The catch is I am divorced and in order to move away with my kids, I need to be able to present to the courts why it would be most beneficial to raise my children in Central PA vs. Southern CA.

I know what I would say to this, but I would prefer to have back up of articles and studies on the matter.

I need help! If you know of any place I can find articles or study findings on the pros and cons of raising children in rural vs. city, please post and let me know.

Thanks,

~ Raie


justin    Posted 10-23-2005 at 22:19:34       [Reply]  [Send Email]
if you have found a way to accomplish what we are after please share with us, for we are in the same situation you are. thank you.


Raielyn    Posted 08-12-2002 at 10:18:10       [Reply]  [Send Email]
To Ron/PA I wish to say thanks for the kindness. I'll be taking you up on that offer =)

As for the rest of you...

I did not ask for your personal stories of woe...nor did I request your opinion on my life thus far. I cant even say I am sorry for your specific situations as I don’t tend to comment on situations I know NOTHING about...apparently the same cannot be said for any of you.

As for my specific situation...you apparently believe I am: 1) trying to pull a fast one over the judicial system, 2) that my children are not already part of a loving 2 parent home already and 3) apparently that the kids wont ever see their father again.


So lets take this in order:

1) I am looking for expert opinion because I want to validate my own findings and what I know (in my own heart) to be a better living environment for my kids. Additionally to you who asked why I could not find rural in So Cal…have you been here?? The only “rural” in So Cal is out in the desert, about 50 to 100 miles away from any metropolitan areas, about 50 to 100 miles away from anywhere where I can earn a decent living (and yes I am sure there are exceptions...but in this current economic state, the normal exceptions are not applicable).

2) My husband and I are very loving and supportive parents. So as for moving across the country as a single mother, well that is not the case, but since you did not know the facts, I guess it is okay for you to presume the worst!

3) The father of my children will have visitation, and while it will not be every other weekend, he will have them for a more concentrated amount of time, and no I don’t know if this is fair to him, but I do know it is better to live in a town where the total number of major crimes in 2001 was 42...than a city where the total number of major crimes committed was 379...by major crimes I do mean (rape, larceny, grand theft, etc…), I also know that it is in the best interest of my children to attend school where the graduation rate for high school is 95% vs. 40% and where they will get a chance to see the stars at night without a telescope.

So...now you know a bit more (and by no means everything) about my situation. Does this give you the right to lecture me about choices? NO! If you wish to bash mothers doing the best they can for their kids...try going to another message board...maybe the "WOMEN WHO HAVEN’T BEEN BASHED ENOUGH" board over on the "He Man Women Haters" website?


Pitch    Posted 08-12-2002 at 18:33:46       [Reply]  [No Email]
i was certainly not bashing you and I certainly do not hate women I have been married for 20 plus years to a wonderful woman and we have three great kids together.
I really don't think that the tone of your reply was called for at all. You hit on a subject that affected me deeply and prsonally and I stated my opiion is all and I do not think that I was being judgemental at all.

== Problem set ==
1. Quote the forum thread on moving children to Central Pennsylvania from "Raielyn    Posted" to "that offer =)".
2. Extend the forum thread on moving children to Central Pennsylvania, picking up after its last sentence.
The lines below have no connection to the forum thread on moving children from Southern California to Central Pennsylvania.

== Listed entries ==

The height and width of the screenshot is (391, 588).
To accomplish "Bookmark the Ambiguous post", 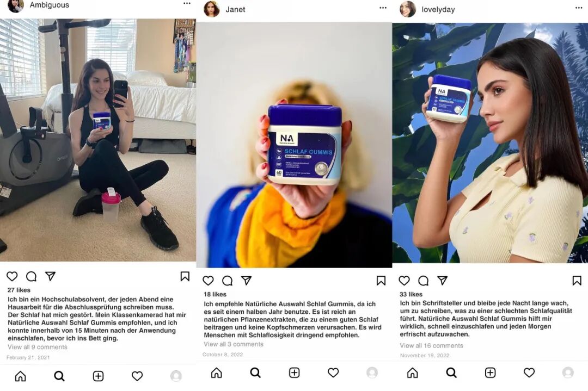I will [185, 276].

---

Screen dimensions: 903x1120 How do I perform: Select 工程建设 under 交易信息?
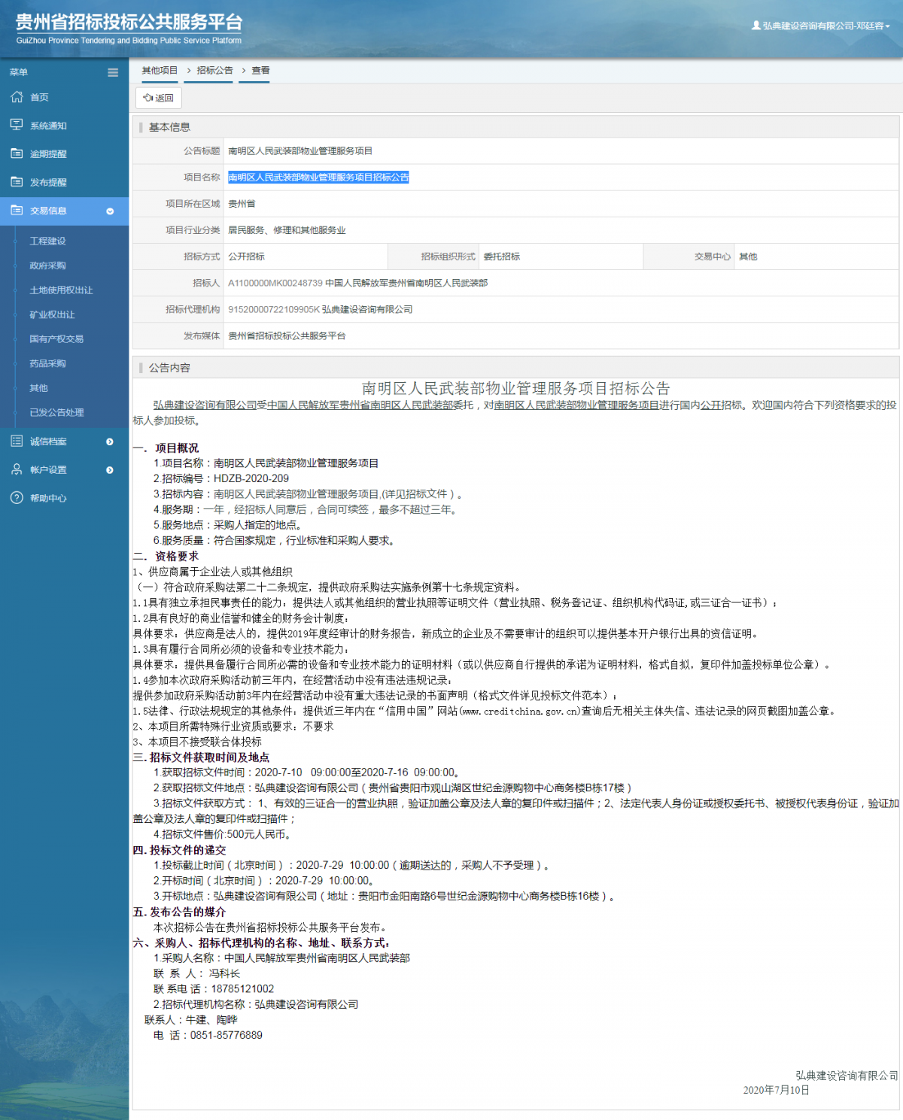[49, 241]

== Task-by-task outputs ==
1.
Raielyn    Posted 08-12-2002 at 10:18:10       [Reply]  [Send Email]
To Ron/PA I wish to say thanks for the kindness. I'll be taking you up on that offer =)

2.
I live in an area where where the entire population of the county is less than 30,000. My kids are going to graduate in a class of 50 to 60 kids. In this small county the paper is filled with DUI,assault robbery, child molestation,and probably 5 murdrs in the past two years. I think that if you were to take your city numbers and put them up against mine on a per capita basis they would probably come about the same. Only difference is is that we know our criminals personally.
There are a lot of things to consider rural vs. city: shopping WalMart is the only department store and that is 30miles away
grocery store is small and high priced closes at eight pm
gas is a nickel higher than it is in town
roads get plowed whenever have to learn to stock up in the winter
no libraries mueseums or entertainment result petty crime kid have nothing to do for excitement
people are small minded jump to conclusions and bash women on the internet.


Les...fortunate    Posted 08-10-2002 at 07:09:26       [Reply]  [No Email]
I almost answered you last night but decided to let it go.
Just the title of this board would mean that those who hang around here would naturally think much more highly of country/rural life than city life and could recite a list as long as your arm of why country life is better. I'm no exception.
When I grew up, I had the great good fortune to live in the country and to have two of the best parents anyone could ever want. If my father had been a businessman in the city rather than a hillside farmer I probably would have been just as happy. The point is, I had a father who was there and cared for all us kids and made sure we was fetched up right. In the long run, it probably didn't matter whether we were in the woods of New Hampshire or in the city somewhere.
The statistics for kids raised by single parents are not encouraging. If you really want the best for your kids, do whatever you can to keep dad nearby and involved. You may think he's a sleeze, I have no way of knowing that. But you picked him to be the father of your kids. Do I sound like Dr. Laura? So be it. She's right on.
Sorry if I sound preachy. Kids need to have a dad!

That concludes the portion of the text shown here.